Stated problem: Print the material below line for line, changing nothing.
══════════════════════════════
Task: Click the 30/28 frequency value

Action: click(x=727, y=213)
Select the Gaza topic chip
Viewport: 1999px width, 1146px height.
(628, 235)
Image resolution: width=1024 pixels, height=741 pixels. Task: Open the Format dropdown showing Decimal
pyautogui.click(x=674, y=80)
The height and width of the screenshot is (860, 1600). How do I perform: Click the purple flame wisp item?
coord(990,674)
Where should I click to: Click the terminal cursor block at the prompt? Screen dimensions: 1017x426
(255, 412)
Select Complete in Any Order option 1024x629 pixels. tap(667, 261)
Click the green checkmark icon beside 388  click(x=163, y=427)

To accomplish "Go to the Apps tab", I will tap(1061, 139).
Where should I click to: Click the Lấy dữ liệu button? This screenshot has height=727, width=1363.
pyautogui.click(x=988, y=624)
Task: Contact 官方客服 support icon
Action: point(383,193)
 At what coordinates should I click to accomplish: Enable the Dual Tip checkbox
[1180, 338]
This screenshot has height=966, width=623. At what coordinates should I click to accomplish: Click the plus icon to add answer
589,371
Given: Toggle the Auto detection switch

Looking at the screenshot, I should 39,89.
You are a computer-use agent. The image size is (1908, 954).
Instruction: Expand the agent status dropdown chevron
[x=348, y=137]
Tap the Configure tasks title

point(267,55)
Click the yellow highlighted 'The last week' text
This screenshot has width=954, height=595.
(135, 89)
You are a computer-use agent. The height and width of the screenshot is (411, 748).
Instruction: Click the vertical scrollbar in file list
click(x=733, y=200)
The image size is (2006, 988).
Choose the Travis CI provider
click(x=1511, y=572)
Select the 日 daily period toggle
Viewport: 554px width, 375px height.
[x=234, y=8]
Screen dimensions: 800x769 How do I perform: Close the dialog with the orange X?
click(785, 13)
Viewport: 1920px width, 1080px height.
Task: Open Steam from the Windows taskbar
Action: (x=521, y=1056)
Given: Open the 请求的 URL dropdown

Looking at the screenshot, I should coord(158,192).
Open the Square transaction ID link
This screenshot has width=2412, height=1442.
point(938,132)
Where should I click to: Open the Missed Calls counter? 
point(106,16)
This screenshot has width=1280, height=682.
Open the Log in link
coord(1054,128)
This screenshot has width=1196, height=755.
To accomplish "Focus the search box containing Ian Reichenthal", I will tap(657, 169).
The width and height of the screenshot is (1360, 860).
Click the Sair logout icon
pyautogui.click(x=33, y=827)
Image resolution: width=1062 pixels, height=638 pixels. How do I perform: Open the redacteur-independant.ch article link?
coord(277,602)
══════════════════════════════
Answer to this task:
Task: Click the 30/28 frequency value

Action: click(x=727, y=213)
Select the Gaza topic chip
Viewport: 1999px width, 1146px height.
(628, 235)
Image resolution: width=1024 pixels, height=741 pixels. Task: Open the Format dropdown showing Decimal
pyautogui.click(x=674, y=80)
The height and width of the screenshot is (860, 1600). How do I perform: Click the purple flame wisp item?
coord(990,674)
Where should I click to: Click the terminal cursor block at the prompt? Screen dimensions: 1017x426
(255, 412)
Select Complete in Any Order option 1024x629 pixels. tap(667, 261)
Click the green checkmark icon beside 388  click(x=163, y=427)

To accomplish "Go to the Apps tab", I will tap(1061, 139).
Where should I click to: Click the Lấy dữ liệu button? This screenshot has height=727, width=1363.
pyautogui.click(x=988, y=624)
Task: Contact 官方客服 support icon
Action: point(383,193)
 At what coordinates should I click to accomplish: Enable the Dual Tip checkbox
[1180, 338]
This screenshot has height=966, width=623. At what coordinates should I click to accomplish: Click the plus icon to add answer
589,371
Given: Toggle the Auto detection switch

Looking at the screenshot, I should 39,89.
You are a computer-use agent. The image size is (1908, 954).
Instruction: Expand the agent status dropdown chevron
[x=348, y=137]
Tap the Configure tasks title

point(267,55)
Click the yellow highlighted 'The last week' text
This screenshot has width=954, height=595.
(135, 89)
You are a computer-use agent. The height and width of the screenshot is (411, 748).
Instruction: Click the vertical scrollbar in file list
click(x=733, y=200)
The image size is (2006, 988).
Choose the Travis CI provider
click(x=1511, y=572)
Select the 日 daily period toggle
Viewport: 554px width, 375px height.
[x=234, y=8]
Screen dimensions: 800x769 How do I perform: Close the dialog with the orange X?
click(785, 13)
Viewport: 1920px width, 1080px height.
Task: Open Steam from the Windows taskbar
Action: (x=521, y=1056)
Given: Open the 请求的 URL dropdown

Looking at the screenshot, I should coord(158,192).
Open the Square transaction ID link
This screenshot has width=2412, height=1442.
point(938,132)
Where should I click to: Open the Missed Calls counter? 
point(106,16)
This screenshot has width=1280, height=682.
Open the Log in link
coord(1054,128)
This screenshot has width=1196, height=755.
To accomplish "Focus the search box containing Ian Reichenthal", I will tap(657, 169).
The width and height of the screenshot is (1360, 860).
Click the Sair logout icon
pyautogui.click(x=33, y=827)
Image resolution: width=1062 pixels, height=638 pixels. How do I perform: Open the redacteur-independant.ch article link?
coord(277,602)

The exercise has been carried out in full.